Sommet de la francophonie : la realpolitik plus forte que Hollande

La realpolitik aura donc finalement eu raison de François Hollande. Après moult hésitations, le président français s’est résolu à participer au sommet de la francophonie qui se tiendra du 12 au 14 octobre prochain à Kinshasa. S’il consent à se rendre dans un pays où les élections présidentielle et législatives de novembre 2011 ont été jugées chaotiques et leurs résultats peu fiables et où les droits de l’homme ne sont pas toujours respectés, le président français s’est voulu réaliste. L’Afrique est le plus grand réservoir de francophones au monde et la RDC est le pays francophone le plus peuplé du continent noir. Ce n’est pas peu !

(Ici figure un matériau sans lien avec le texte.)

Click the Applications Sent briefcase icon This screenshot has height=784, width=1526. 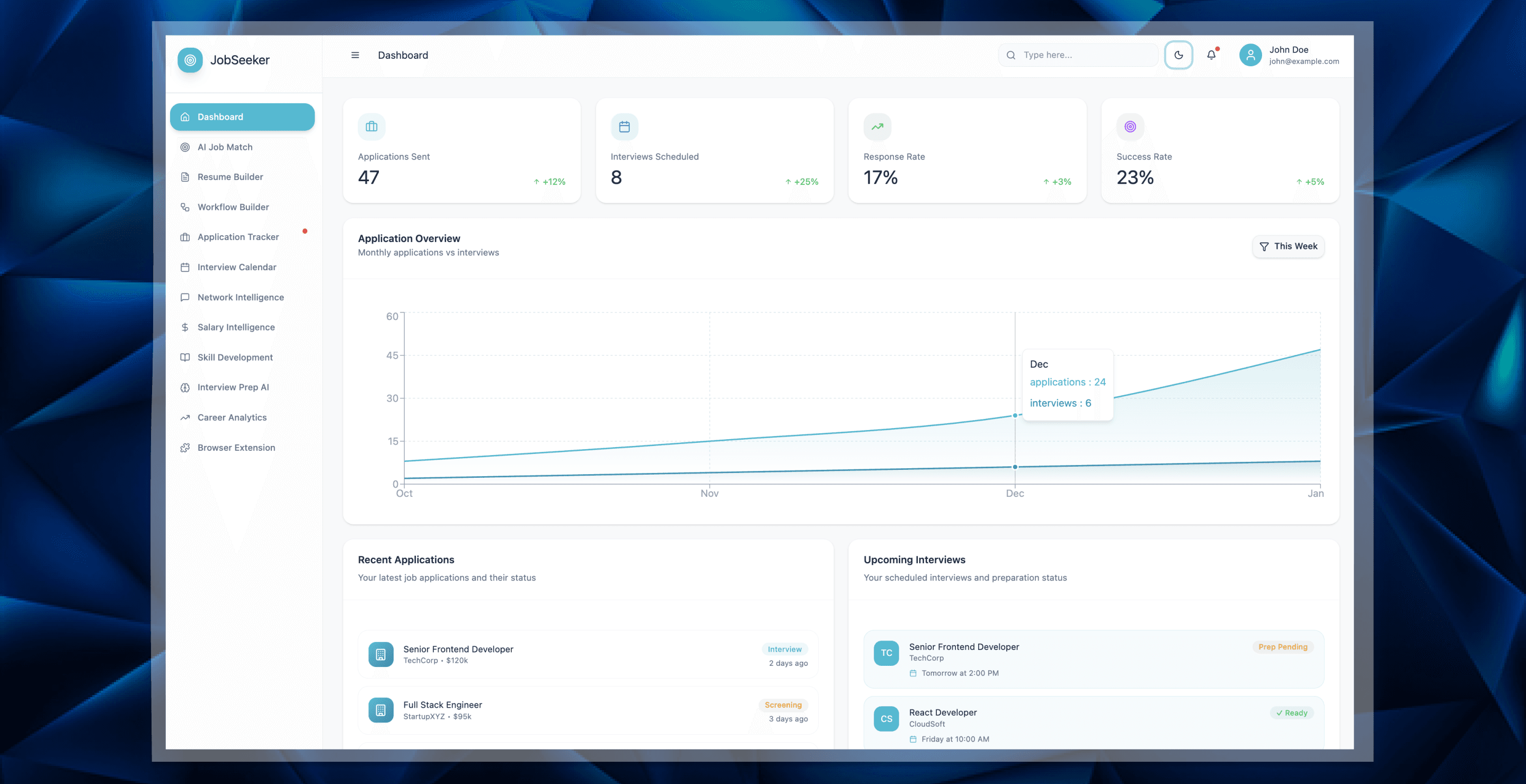(371, 127)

Si le président français entend tenir à Kinshasa un discours dit de vérité pour le respect d’idéaux et principes, il entend également insuffler une nouvelle dynamique à la diplomatie française envers ses partenaires africains. « Tout dire partout et faire en sorte que ce qui soit dit soit fait », est en effet la nouvelle toile de la politique africaine de la France, telle que dessinée lundi à Paris par François Hollande à l’ouverture de la conférence annuelle des ambassadeurs français.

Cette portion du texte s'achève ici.